### TASK INSTRUCTIONS
Each line of the listing needs to be given again exactly.

[Start of Attachment]

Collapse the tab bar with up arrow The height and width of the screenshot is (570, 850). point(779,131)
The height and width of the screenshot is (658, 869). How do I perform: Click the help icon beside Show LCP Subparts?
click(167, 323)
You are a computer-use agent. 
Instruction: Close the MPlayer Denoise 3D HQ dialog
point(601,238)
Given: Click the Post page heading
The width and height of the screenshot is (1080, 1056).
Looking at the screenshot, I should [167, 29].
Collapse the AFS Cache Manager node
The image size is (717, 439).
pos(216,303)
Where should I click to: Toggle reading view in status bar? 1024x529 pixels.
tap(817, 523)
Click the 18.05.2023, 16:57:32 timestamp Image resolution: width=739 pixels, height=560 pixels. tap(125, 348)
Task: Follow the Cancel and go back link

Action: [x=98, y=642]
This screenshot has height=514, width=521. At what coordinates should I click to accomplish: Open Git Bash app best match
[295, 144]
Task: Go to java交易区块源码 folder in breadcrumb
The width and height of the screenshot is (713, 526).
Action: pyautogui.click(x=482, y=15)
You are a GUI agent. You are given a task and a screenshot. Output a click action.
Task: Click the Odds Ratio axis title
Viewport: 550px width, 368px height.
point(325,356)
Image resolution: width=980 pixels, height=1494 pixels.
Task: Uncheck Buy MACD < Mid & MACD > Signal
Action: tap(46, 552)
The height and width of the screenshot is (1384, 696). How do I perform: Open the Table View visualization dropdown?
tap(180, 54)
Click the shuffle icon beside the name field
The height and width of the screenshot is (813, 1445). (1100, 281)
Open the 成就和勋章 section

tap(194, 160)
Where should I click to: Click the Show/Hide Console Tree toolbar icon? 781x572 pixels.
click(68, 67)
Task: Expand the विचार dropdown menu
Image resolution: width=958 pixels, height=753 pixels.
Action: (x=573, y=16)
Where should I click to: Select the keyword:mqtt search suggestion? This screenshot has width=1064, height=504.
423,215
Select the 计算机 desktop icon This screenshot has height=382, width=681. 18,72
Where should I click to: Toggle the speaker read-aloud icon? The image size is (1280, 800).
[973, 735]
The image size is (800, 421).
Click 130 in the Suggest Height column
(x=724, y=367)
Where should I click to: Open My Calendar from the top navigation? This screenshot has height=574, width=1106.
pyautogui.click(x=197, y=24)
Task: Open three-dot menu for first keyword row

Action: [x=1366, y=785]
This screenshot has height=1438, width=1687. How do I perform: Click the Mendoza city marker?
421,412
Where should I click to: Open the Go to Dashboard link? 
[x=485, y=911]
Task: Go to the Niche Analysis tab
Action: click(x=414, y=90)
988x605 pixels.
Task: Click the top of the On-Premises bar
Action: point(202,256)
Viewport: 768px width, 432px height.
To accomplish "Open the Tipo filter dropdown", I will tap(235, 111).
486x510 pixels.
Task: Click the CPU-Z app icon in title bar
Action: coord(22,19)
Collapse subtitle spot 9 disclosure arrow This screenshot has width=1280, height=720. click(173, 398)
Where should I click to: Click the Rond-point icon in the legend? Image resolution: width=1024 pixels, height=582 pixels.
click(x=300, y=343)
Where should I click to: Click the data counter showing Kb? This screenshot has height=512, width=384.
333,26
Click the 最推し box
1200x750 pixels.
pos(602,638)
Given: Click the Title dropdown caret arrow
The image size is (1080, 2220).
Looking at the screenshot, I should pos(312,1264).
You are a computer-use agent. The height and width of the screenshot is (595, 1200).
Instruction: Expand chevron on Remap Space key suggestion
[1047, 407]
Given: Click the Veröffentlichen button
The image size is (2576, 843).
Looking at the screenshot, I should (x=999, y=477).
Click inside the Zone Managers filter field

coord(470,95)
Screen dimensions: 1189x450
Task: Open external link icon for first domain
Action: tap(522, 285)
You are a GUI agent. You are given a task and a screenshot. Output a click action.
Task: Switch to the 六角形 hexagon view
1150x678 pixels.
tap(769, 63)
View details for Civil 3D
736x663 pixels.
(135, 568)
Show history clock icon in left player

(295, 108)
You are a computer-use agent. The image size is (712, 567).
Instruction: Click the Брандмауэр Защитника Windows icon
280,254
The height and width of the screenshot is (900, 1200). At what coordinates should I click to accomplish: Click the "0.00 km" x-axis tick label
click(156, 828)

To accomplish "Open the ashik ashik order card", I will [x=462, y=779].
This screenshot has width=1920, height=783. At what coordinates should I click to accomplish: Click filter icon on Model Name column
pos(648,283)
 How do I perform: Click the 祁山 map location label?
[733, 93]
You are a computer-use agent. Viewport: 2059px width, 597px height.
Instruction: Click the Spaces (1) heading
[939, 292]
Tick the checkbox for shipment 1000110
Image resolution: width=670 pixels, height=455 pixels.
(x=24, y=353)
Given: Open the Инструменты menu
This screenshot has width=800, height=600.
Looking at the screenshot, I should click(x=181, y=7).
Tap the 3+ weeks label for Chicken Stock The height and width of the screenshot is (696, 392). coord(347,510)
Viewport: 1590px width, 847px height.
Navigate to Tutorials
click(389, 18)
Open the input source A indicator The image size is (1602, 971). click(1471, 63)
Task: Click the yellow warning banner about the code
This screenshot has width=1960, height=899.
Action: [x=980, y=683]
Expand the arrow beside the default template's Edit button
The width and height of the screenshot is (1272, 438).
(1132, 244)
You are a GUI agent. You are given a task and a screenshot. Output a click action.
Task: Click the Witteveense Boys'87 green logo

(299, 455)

[End of Attachment]

### RESULT OF THIS TASK
Collapse the tab bar with up arrow The height and width of the screenshot is (570, 850). point(779,131)
The height and width of the screenshot is (658, 869). How do I perform: Click the help icon beside Show LCP Subparts?
click(167, 323)
You are a computer-use agent. 
Instruction: Close the MPlayer Denoise 3D HQ dialog
point(601,238)
Given: Click the Post page heading
The width and height of the screenshot is (1080, 1056).
Looking at the screenshot, I should [167, 29].
Collapse the AFS Cache Manager node
The image size is (717, 439).
pos(216,303)
Where should I click to: Toggle reading view in status bar? 1024x529 pixels.
tap(817, 523)
Click the 18.05.2023, 16:57:32 timestamp Image resolution: width=739 pixels, height=560 pixels. tap(125, 348)
Task: Follow the Cancel and go back link

Action: [x=98, y=642]
This screenshot has height=514, width=521. At what coordinates should I click to accomplish: Open Git Bash app best match
[295, 144]
Task: Go to java交易区块源码 folder in breadcrumb
The width and height of the screenshot is (713, 526).
Action: pyautogui.click(x=482, y=15)
You are a GUI agent. You are given a task and a screenshot. Output a click action.
Task: Click the Odds Ratio axis title
Viewport: 550px width, 368px height.
point(325,356)
Image resolution: width=980 pixels, height=1494 pixels.
Task: Uncheck Buy MACD < Mid & MACD > Signal
Action: tap(46, 552)
The height and width of the screenshot is (1384, 696). How do I perform: Open the Table View visualization dropdown?
tap(180, 54)
Click the shuffle icon beside the name field
The height and width of the screenshot is (813, 1445). (1100, 281)
Open the 成就和勋章 section

tap(194, 160)
Where should I click to: Click the Show/Hide Console Tree toolbar icon? 781x572 pixels.
click(68, 67)
Task: Expand the विचार dropdown menu
Image resolution: width=958 pixels, height=753 pixels.
Action: (x=573, y=16)
Where should I click to: Select the keyword:mqtt search suggestion? This screenshot has width=1064, height=504.
423,215
Select the 计算机 desktop icon This screenshot has height=382, width=681. 18,72
Where should I click to: Toggle the speaker read-aloud icon? The image size is (1280, 800).
[973, 735]
The image size is (800, 421).
Click 130 in the Suggest Height column
(x=724, y=367)
Where should I click to: Open My Calendar from the top navigation? This screenshot has height=574, width=1106.
pyautogui.click(x=197, y=24)
Task: Open three-dot menu for first keyword row

Action: [x=1366, y=785]
This screenshot has height=1438, width=1687. How do I perform: Click the Mendoza city marker?
421,412
Where should I click to: Open the Go to Dashboard link? 
[x=485, y=911]
Task: Go to the Niche Analysis tab
Action: click(x=414, y=90)
988x605 pixels.
Task: Click the top of the On-Premises bar
Action: point(202,256)
Viewport: 768px width, 432px height.
To accomplish "Open the Tipo filter dropdown", I will tap(235, 111).
486x510 pixels.
Task: Click the CPU-Z app icon in title bar
Action: coord(22,19)
Collapse subtitle spot 9 disclosure arrow This screenshot has width=1280, height=720. click(173, 398)
Where should I click to: Click the Rond-point icon in the legend? Image resolution: width=1024 pixels, height=582 pixels.
click(x=300, y=343)
Where should I click to: Click the data counter showing Kb? This screenshot has height=512, width=384.
333,26
Click the 最推し box
1200x750 pixels.
pos(602,638)
Given: Click the Title dropdown caret arrow
The image size is (1080, 2220).
Looking at the screenshot, I should pos(312,1264).
You are a computer-use agent. The height and width of the screenshot is (595, 1200).
Instruction: Expand chevron on Remap Space key suggestion
[1047, 407]
Given: Click the Veröffentlichen button
The image size is (2576, 843).
Looking at the screenshot, I should (x=999, y=477).
Click inside the Zone Managers filter field

coord(470,95)
Screen dimensions: 1189x450
Task: Open external link icon for first domain
Action: tap(522, 285)
You are a GUI agent. You are given a task and a screenshot. Output a click action.
Task: Switch to the 六角形 hexagon view
1150x678 pixels.
tap(769, 63)
View details for Civil 3D
736x663 pixels.
(135, 568)
Show history clock icon in left player

(295, 108)
You are a computer-use agent. The image size is (712, 567).
Instruction: Click the Брандмауэр Защитника Windows icon
280,254
The height and width of the screenshot is (900, 1200). At what coordinates should I click to accomplish: Click the "0.00 km" x-axis tick label
click(156, 828)

To accomplish "Open the ashik ashik order card", I will [x=462, y=779].
This screenshot has width=1920, height=783. At what coordinates should I click to accomplish: Click filter icon on Model Name column
pos(648,283)
 How do I perform: Click the 祁山 map location label?
[733, 93]
You are a computer-use agent. Viewport: 2059px width, 597px height.
Instruction: Click the Spaces (1) heading
[939, 292]
Tick the checkbox for shipment 1000110
Image resolution: width=670 pixels, height=455 pixels.
(x=24, y=353)
Given: Open the Инструменты menu
This screenshot has width=800, height=600.
Looking at the screenshot, I should click(x=181, y=7).
Tap the 3+ weeks label for Chicken Stock The height and width of the screenshot is (696, 392). coord(347,510)
Viewport: 1590px width, 847px height.
Navigate to Tutorials
click(389, 18)
Open the input source A indicator The image size is (1602, 971). click(1471, 63)
Task: Click the yellow warning banner about the code
This screenshot has width=1960, height=899.
Action: [x=980, y=683]
Expand the arrow beside the default template's Edit button
The width and height of the screenshot is (1272, 438).
(1132, 244)
You are a GUI agent. You are given a task and a screenshot. Output a click action.
Task: Click the Witteveense Boys'87 green logo

(299, 455)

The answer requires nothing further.